## Text block
______________________________
A row erupted one night. For some inexplicable reason, my brother let it slip that he had seen my mother and Tom, doing things that only adults did. He wasn’t to know what he was saying. Maybe my father had even tricked him into saying it. My mother was crying. My father went mad, he had a knife in his hand, and I think the neighbours called the police. He vowed that he would kill him if he ever saw him again. I know that he meant it, as I too have felt that rage when you find out that someone has slept with your wife.

So my father started drinking yet again, and now I was at a different school, with the same bullies, who now had new friends to join in the bullying. Life was dandy. It wasn’t just the boys who liked to bully at this school either. The girls would sometimes join in, and that was extra special in the degradation department. If you’re fat, you’re going to get bullied. It’s a fact. Keep your kids fit.

Life was quite mundane, and for three years nothing changed. My father ran up huge debts on his cheque book. Then the flexible friend stopped being flexible to the point it became rigid and started saying no. The sherry was drunk at home now, and two glasses turned to four, then to eight, then from one bottle to two. Weekly changed to daily, and alcohol kept appearing to offer my father a way to escape.

The bullying continued, without any resistance from me, it was far easier to run, or just get hit. I was desperately unhappy, and would often dream of a better life. I would sometimes watch the rain falling down my bedroom window, dreaming that aliens would try and make contact, and maybe come and take me away desperately sad, that I had been dropped off on the wrong planet, and I would be taken somewhere where everyone was the same as me. I felt alone most days.

One day, things started to change for me. I was stood outside the school gate, just minding my own business, when Wayne Hall ran past me. He tapped me on the arm, and as far as I recall and I put my arm out to tap him back. Little did I realise at the time I actually slapped him on the face. My brother came out of school and we began to walk home together. We got about half way home, when Wayne ran up, and punched me straight in the back of the head.
______________________________
## Stored data
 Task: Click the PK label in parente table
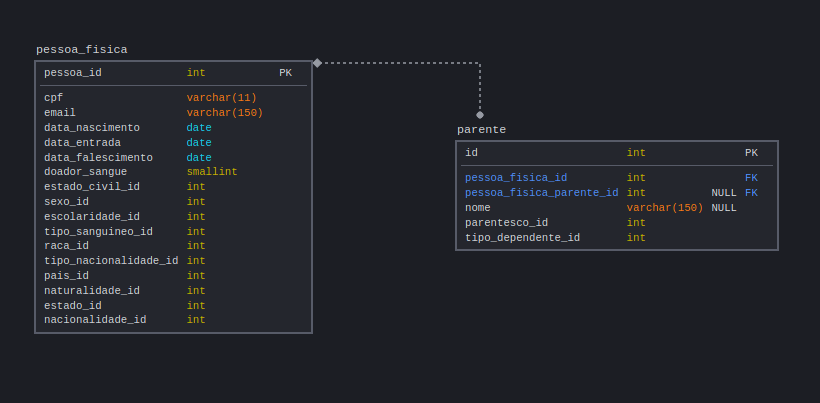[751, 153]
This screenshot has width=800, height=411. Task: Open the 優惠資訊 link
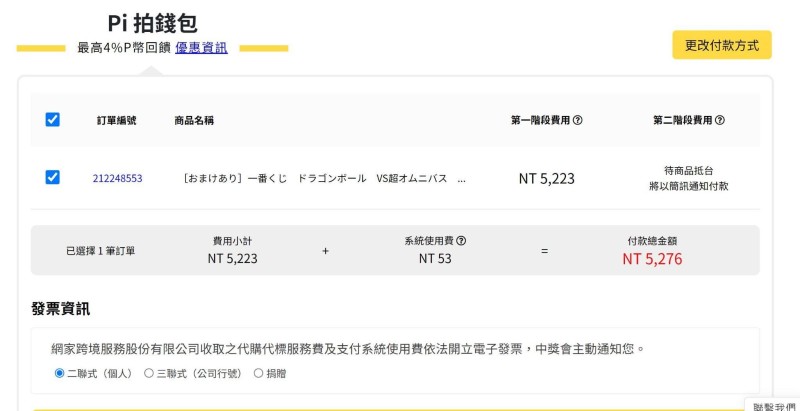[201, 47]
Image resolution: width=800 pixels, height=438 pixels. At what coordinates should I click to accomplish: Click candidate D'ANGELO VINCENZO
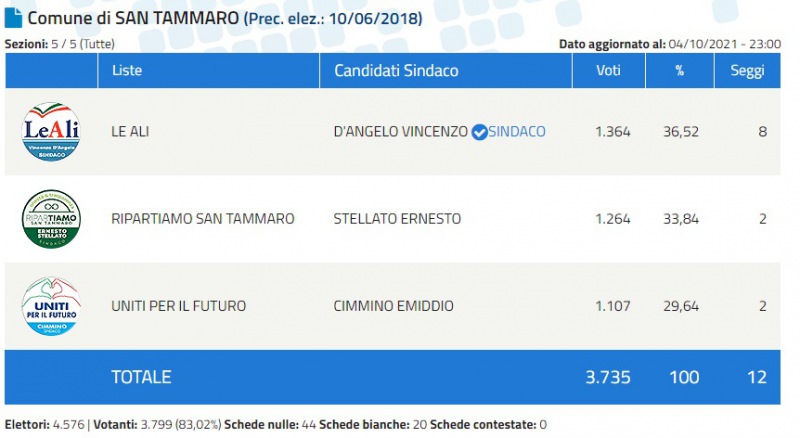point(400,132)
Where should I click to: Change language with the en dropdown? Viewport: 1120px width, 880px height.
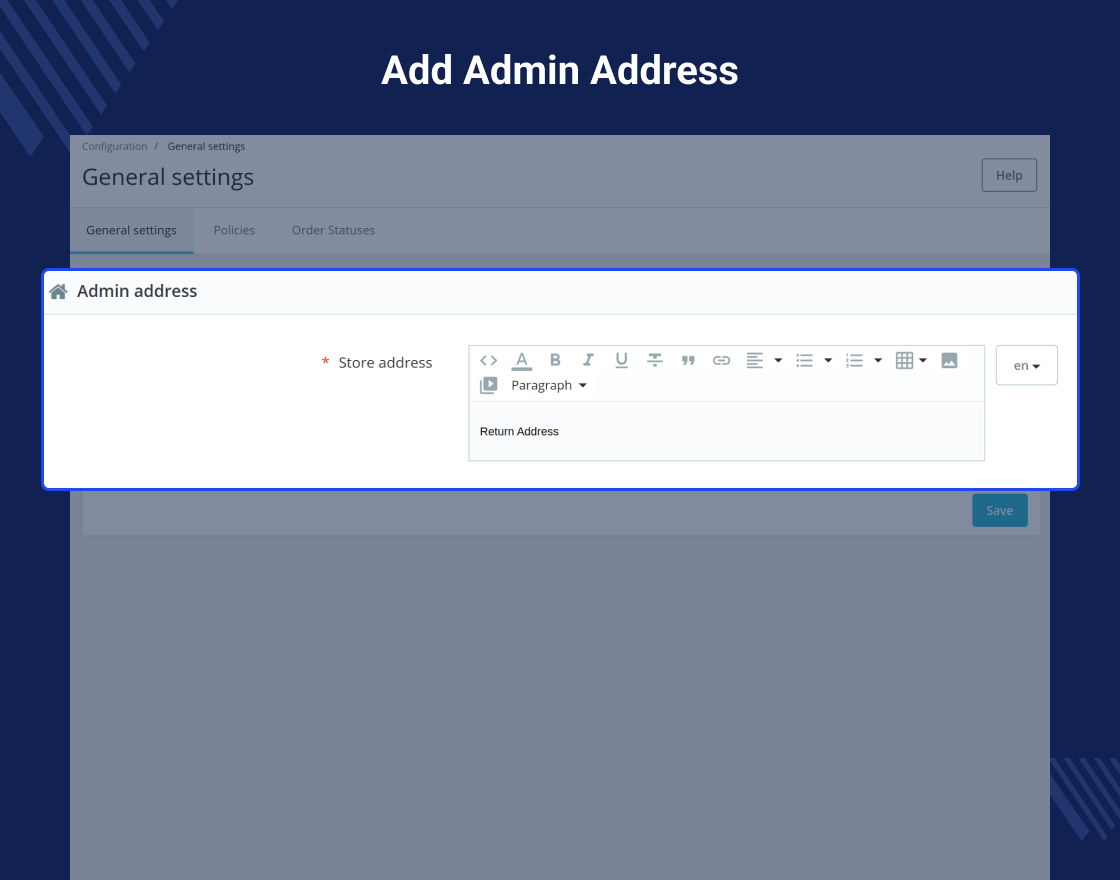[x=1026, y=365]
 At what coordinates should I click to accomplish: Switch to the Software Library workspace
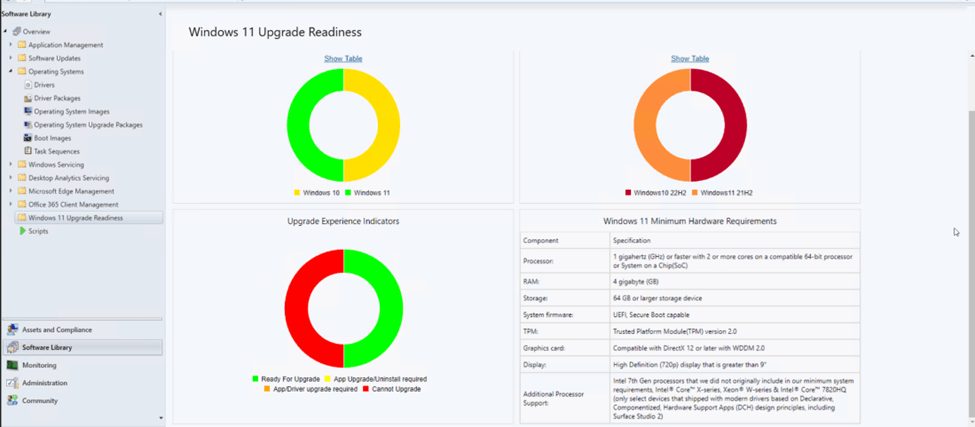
______________________________
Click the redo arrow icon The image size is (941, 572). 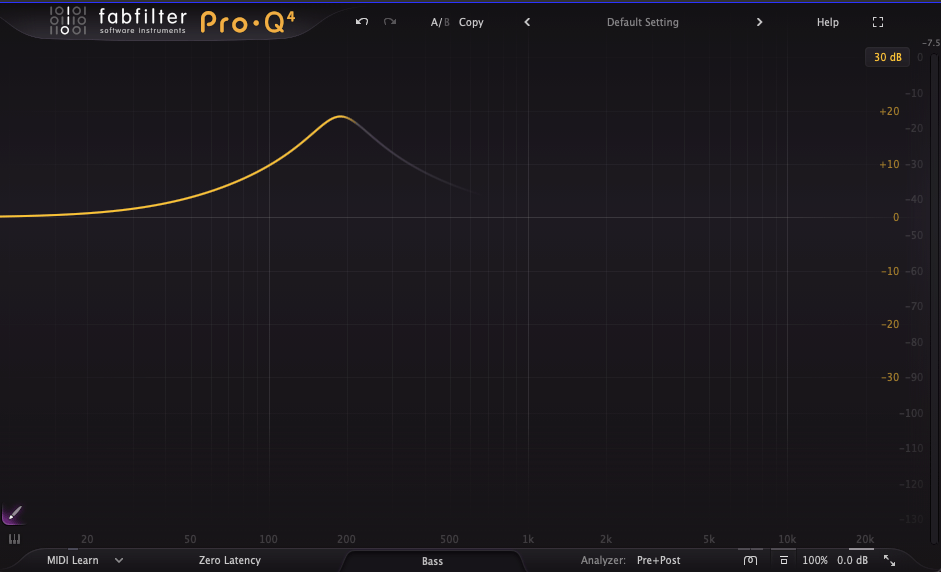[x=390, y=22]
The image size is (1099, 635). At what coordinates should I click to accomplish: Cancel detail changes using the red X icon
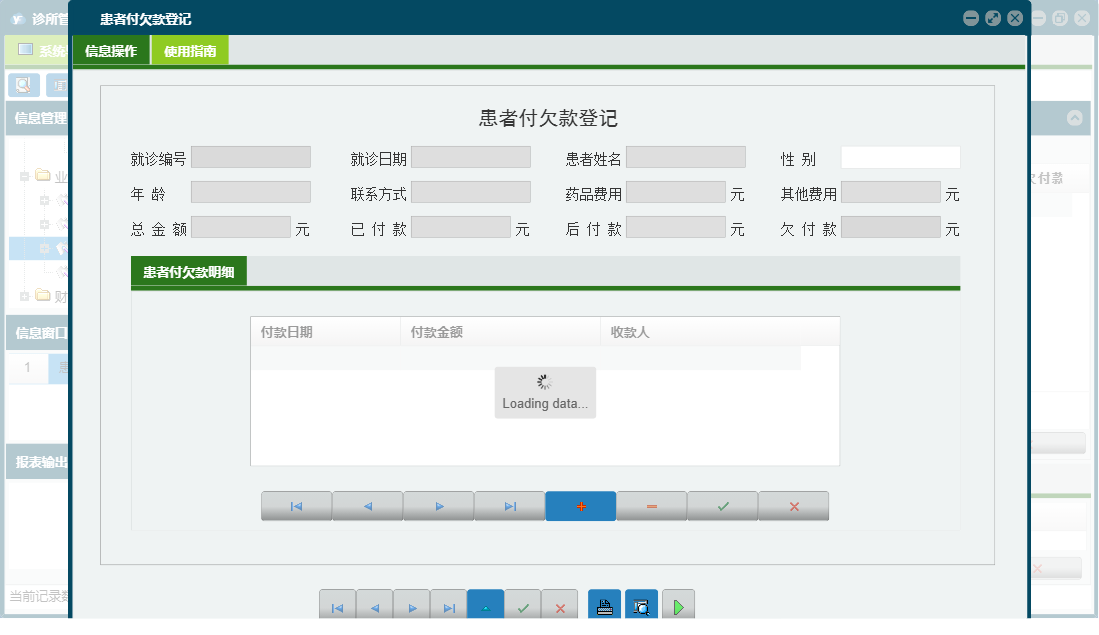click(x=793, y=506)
______________________________
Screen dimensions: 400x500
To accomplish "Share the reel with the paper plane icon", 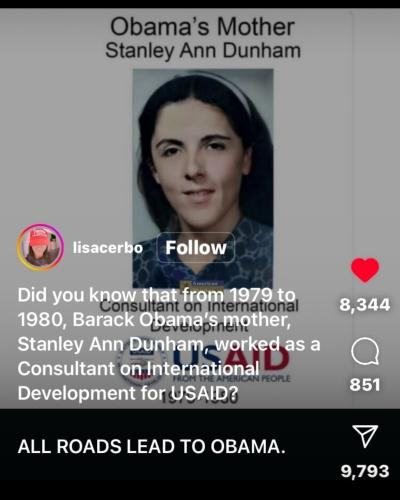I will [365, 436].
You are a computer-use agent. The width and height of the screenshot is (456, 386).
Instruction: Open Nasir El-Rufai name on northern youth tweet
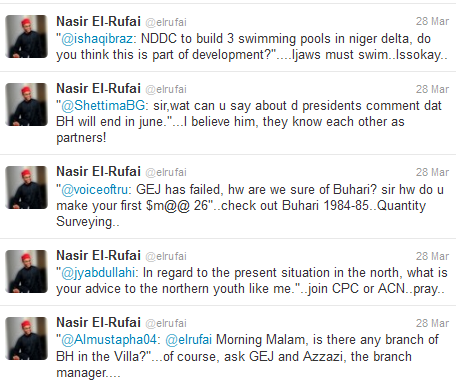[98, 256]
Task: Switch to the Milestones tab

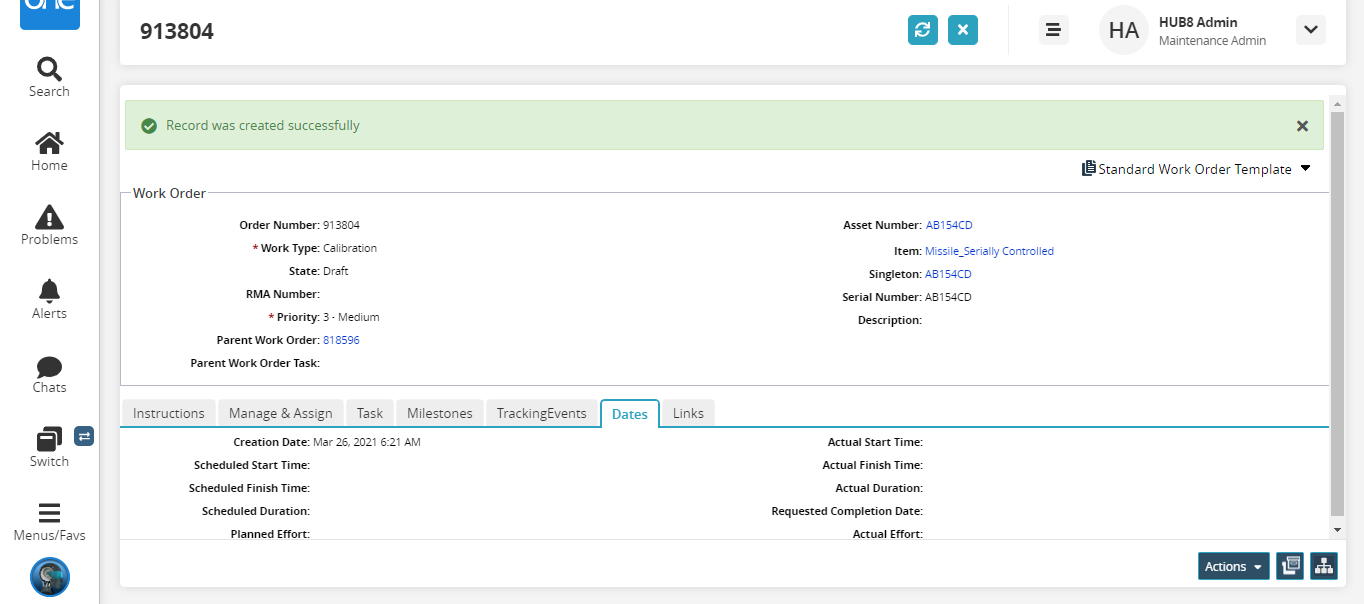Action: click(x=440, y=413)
______________________________
## Required actions
• 1. Quote the childhood memoir word for word, beginning at "A row erupted" and stopping after "with your wife.".
• 2. Write what comes next in the childhood memoir, starting after its final sentence.

## Task-by-task outputs
• 1.
A row erupted one night. For some inexplicable reason, my brother let it slip that he had seen my mother and Tom, doing things that only adults did. He wasn’t to know what he was saying. Maybe my father had even tricked him into saying it. My mother was crying. My father went mad, he had a knife in his hand, and I think the neighbours called the police. He vowed that he would kill him if he ever saw him again. I know that he meant it, as I too have felt that rage when you find out that someone has slept with your wife.

• 2.
I don’t recall what happened next, the following five seconds were just a blind haze, but during those seconds I found my inner rage. My school bag was thrown to the floor, and I was crying and shouting with blind fury. All those inner demons were now ready to finally break out and repel from that calm child that had patiently held them all in. My fists flew wildly, and for the first time in my life I was striking out at someone in anger. I wanted to hurt him, and I probably wanted to kill him. I couldn’t see through my tears, my eyes were half closed for the fear of more pain, but I carried on striking out. I couldn’t tell you how many times I hit him, or if any of my blows hit him at all, my brother claimed they did, but I can and always will recall the look on his face when it had all ended.

He looked as if he had just opened a coffin, and he had found someone still alive inside, a mummy that had back from the grave. He didn’t realise but that moment when he hit me, he had played a pivotal part in my upbringing. Never again would I be afraid to be hit, and if they hit me, then I would damn well hit them back. If I got hurt, I didn’t care. No one would get away with it anymore.

Then we moved away from King George Road, and everything changed beyond even what I could imagine. Lancaster close was to be where my life changed forever, this is the house where I would finally become a man.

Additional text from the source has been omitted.